Saturday, November 14, 2015

November 14 Update - Cockpit sheet metal and OX-5

I got started in earnest on the sheet metal in the cockpit.  As I mentioned, Andy had some of this made back in the '60's when he bought the project from the original owner.  Most of it was just roughed-out and requires fit and finish.
Seat installation and upper sheet metal attachment strip

Left side sheet metal in rear cockpit
I've had the rear seat in and out numerous times, but never mounted.  Here it is secured in place.  Also shown on the top longeron, is a strip of metal welded on.  This is where the sheet metal that covers the top of the fuselage attaches.

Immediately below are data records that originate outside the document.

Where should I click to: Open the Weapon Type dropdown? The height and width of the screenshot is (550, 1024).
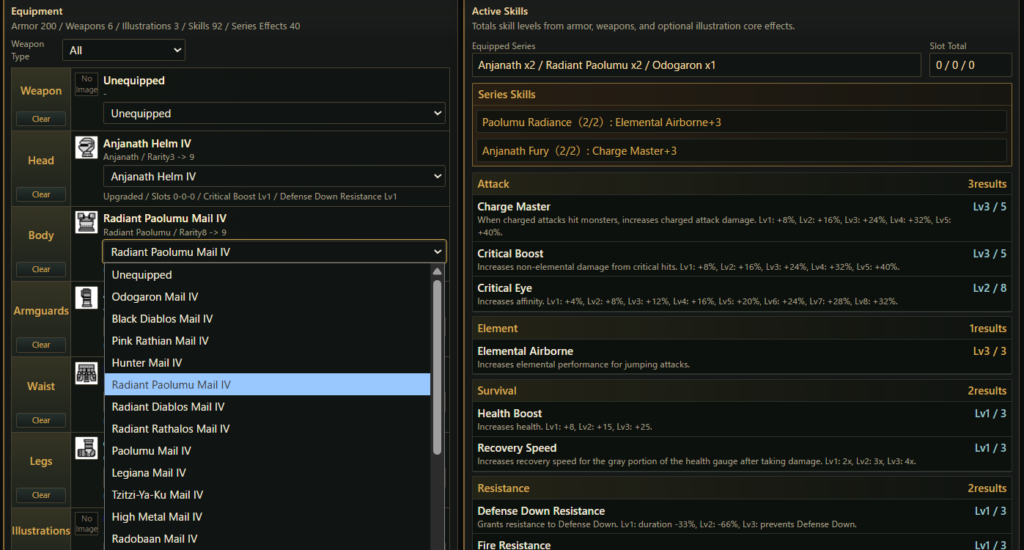tap(123, 50)
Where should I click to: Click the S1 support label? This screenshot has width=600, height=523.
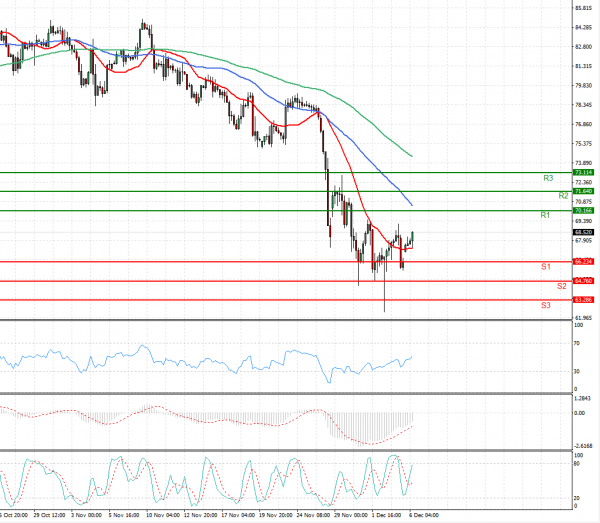pos(545,267)
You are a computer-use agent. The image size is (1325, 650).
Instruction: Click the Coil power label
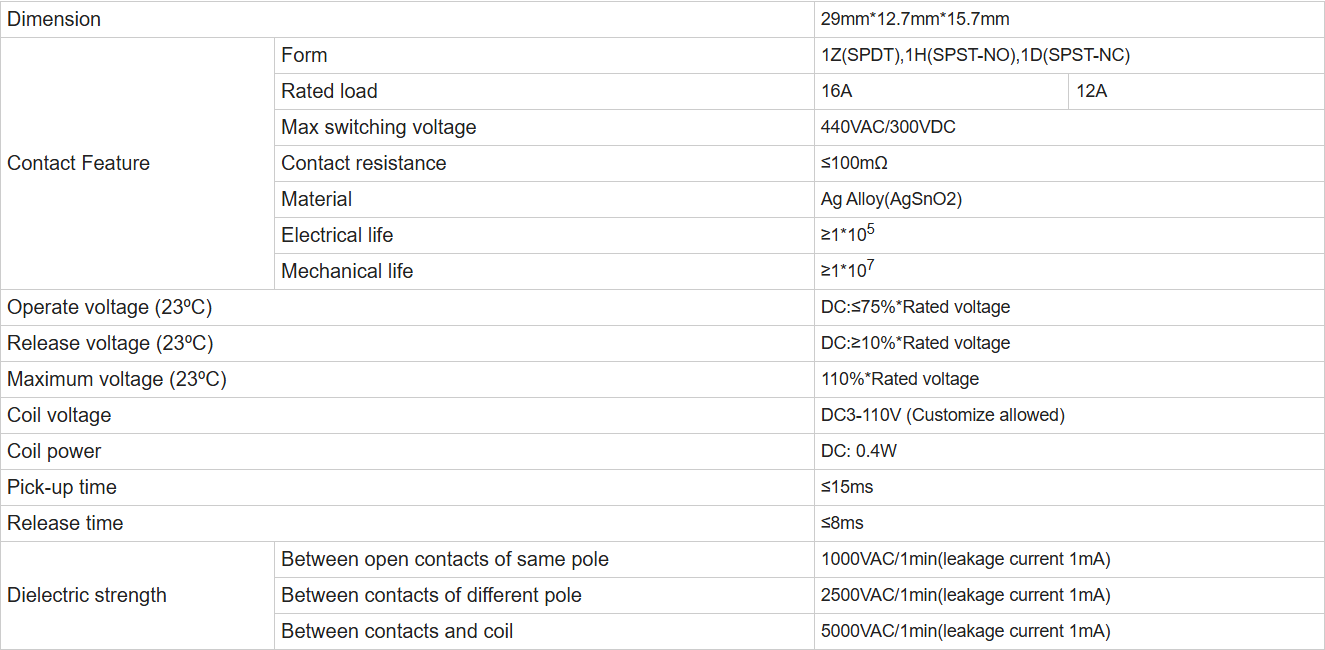pos(54,451)

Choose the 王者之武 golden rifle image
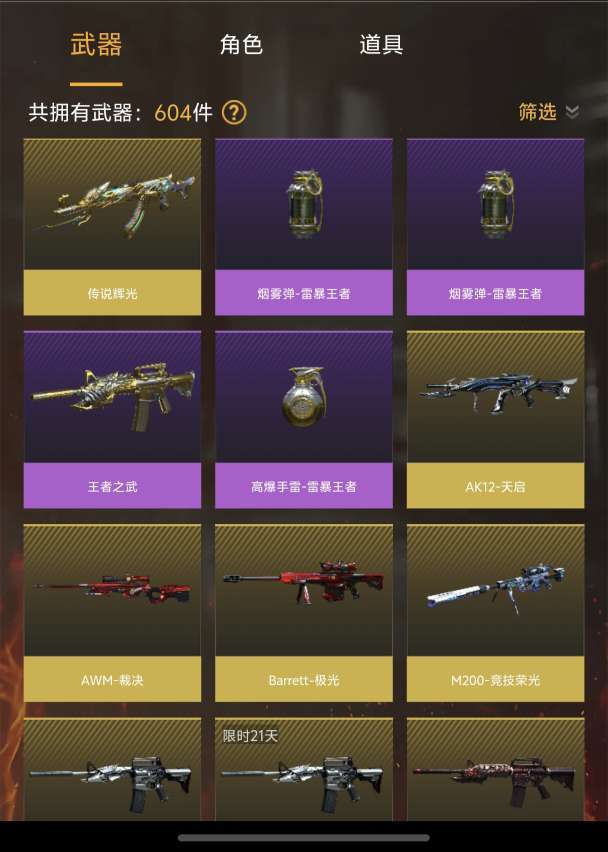pos(112,397)
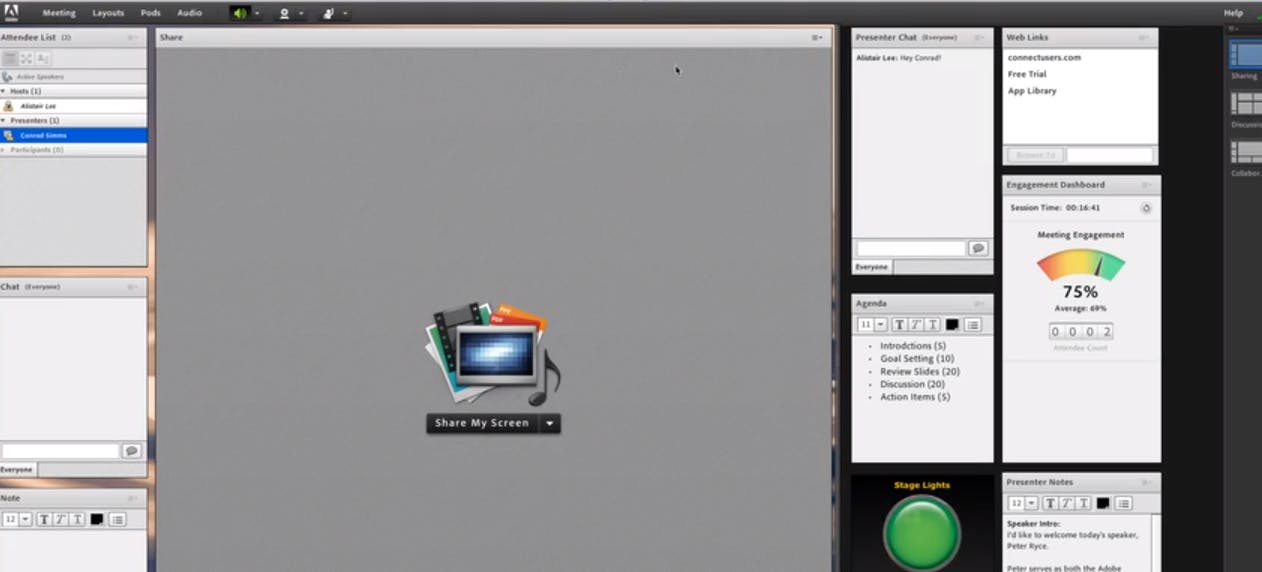This screenshot has width=1262, height=572.
Task: Open the Share pod options menu icon
Action: pos(817,38)
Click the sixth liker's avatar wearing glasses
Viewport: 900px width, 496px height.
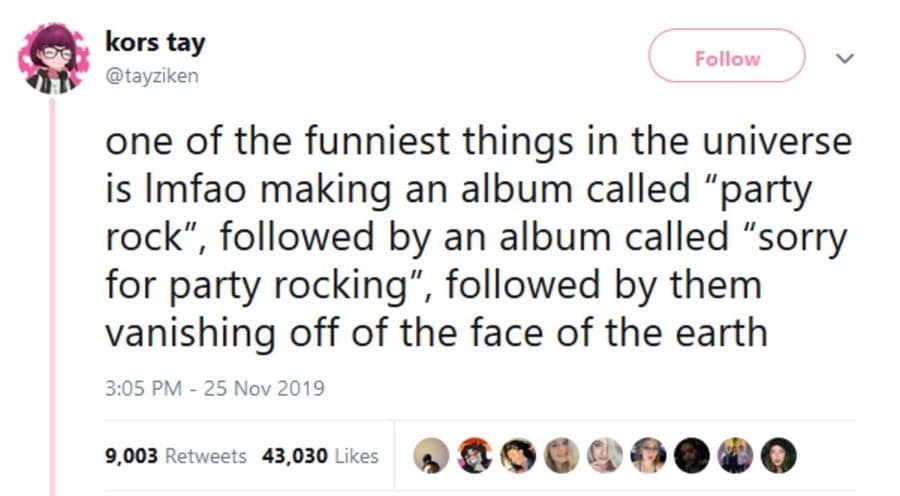coord(648,455)
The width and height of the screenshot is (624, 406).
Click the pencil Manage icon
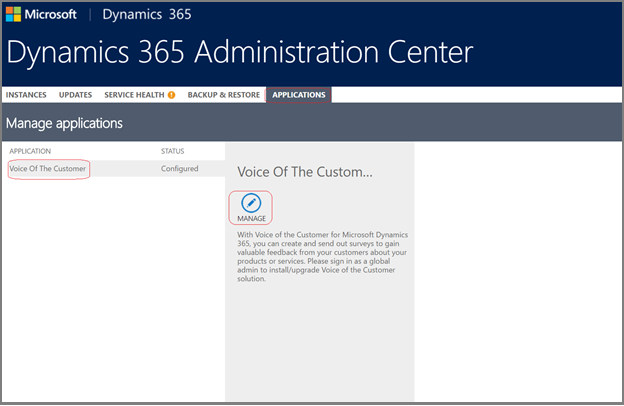251,202
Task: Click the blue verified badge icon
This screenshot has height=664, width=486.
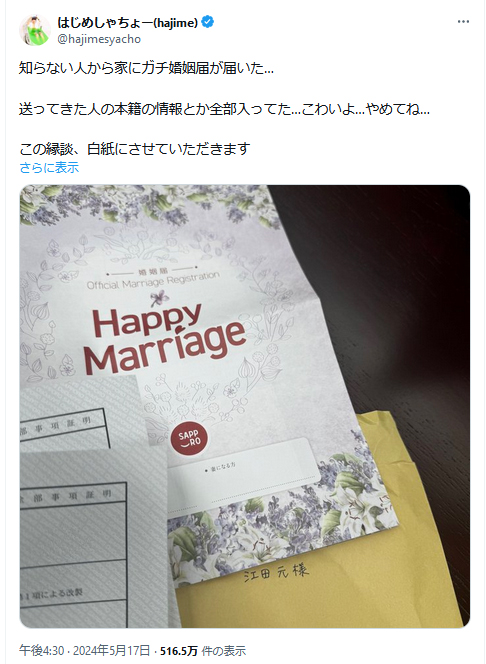Action: point(207,22)
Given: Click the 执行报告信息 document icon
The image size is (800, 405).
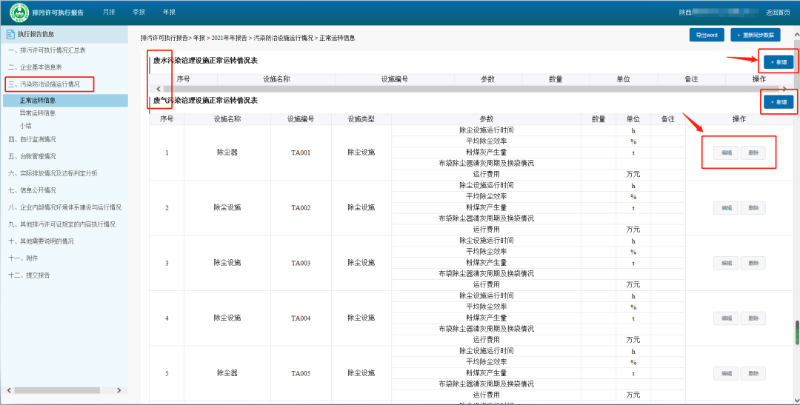Looking at the screenshot, I should click(10, 35).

I started fitting and mounting the side pieces too in the rear cockpit.  The open areas are where the long-grain cobra leatherette material is laced in. The instrument panel attaches to the piece going across the top.

Note:  these were all painted gray as per the original parts.  They will all need to be stripped and repainted.  I meant to take some pictures of the original panels (I will in the next post).  The paint work is interesting - there is one coat of gray paint rather crudely brushed on these parts.  Looks terrible!

Baggage door latch

Back side of latch





Here is the original baggage door latch.  It's made out of brass, so it cleaned up just fine.  I have some super-fine glass bead media that is like powdered-suger.  works great for stuff like this.    
Form block for door

Finished door with hemmed edge - inside

Finished door outside with restored latch installed










The latch spring was broke.  Installing a new one made it work great.















I had to make a new door to fit in the original panel.  As you can see, the door has a hemmed edge all the way around.  Easy to make.  All you need is a wood forming block.  Trim the metal about 1/2" oversize on all edges.  Slowly work the metal over the edges with a crown-faced body hammer.  After being bent 90 degrees, remove it from the forming block and finish tapping it over until flat.  3003 H-14 works best for this as you can bend the metal over on itself without it cracking.



































Some more OX-5 work was also finished...

Bushing to adapt rod to fixture

Checking rod for twist
 The next major step will be installing rods, pistons and cylinders.  There are a few important things to check on the rods prior to this - the straightness.  If the rod is twisted or bent, it can cause  piston pin bushing wear, cylinder wall/piston skirt wear and the rings to wear prematurely.  My friend, Mark has device to check this.  It's a precision machined/ground fixture that supports the big end of the rod and then measures  the twist or bend at the small end.  



We first had to make a bushing to fit the big end on the support shaft.  Once installed, the twist could be measured as shown in this photo.  The blocks the piston pin is sitting on is precision ground parallel to the shaft.  Feeler gages slipped under the pin show any twist.  A few rods required some minor tweaking (manual says to heat up and bend straight).  After adjusting, all were .0015" or less.
Checking rod for bend










Here, the rod is being checked for any bending.  The pin is placed against the vertical face of the blocks, and a feeler gage used again for clearance.  All these were .0015" or less with no adjustments required which is good as adjustments in this direction would be tough!  The rods are 8.25" pin-to-pin centerline.  .0015" over this distance is pretty good.

Valves installed in all cylinders

Straight-wound intake and barrel-shaped exhaust spring
 Also got the valves and springs installed on the cylinders.  It's important to check the valve spring load as they are not that high to begin with.  The Curtiss manual calls for 16 lbs. at 1.625" for the intake and 35 lbs. at 1.625" for the exhaust.  Some other manuals I have spec 40 lbs. for the exhaust.  My exhaust springs are original and in perfect condition.  The loads measured between 36 and 40 lbs.  I'm OK with this, I was more concerned they had taken a set and were too low.

My intake springs, though, had a lot of variation in the load, so I had new ones made.  They are now all exactly 16 lbs.  A comment about the intake springs...if you view images of OX-5's you will see barrel shaped intake springs (like the exhaust) and straight-wound ones.  Maybe Curtiss had multiple suppliers for the springs that made them differently, or maybe Curtiss made a design change.  My engine was built in January of 1919.  One of the last ones made as production ended early in 1919.  I tried to call the Curtiss engineering dept. to find out, but my call was never returned!!
Exhaust deflector


Not sure why Curtiss used the barrel-shaped spring.  It does offer more lateral stability as compared to straight-wound springs.  They also offer an increasing spring rate as deflection increases.  Maybe I'll get an answer from Curtiss engineering!



Here you can also see the exhaust deflector I mentioned in the last post.  It protects the spring if the exhaust gasket blows.  I made mine from .032" 4130 and black-oxided them.





Next, will be more interior sheet metal work and cylinder installation.  For now, it's time to sign off.  It's Saturday night - time to watch The creature from the black lagoon on Svengoolie.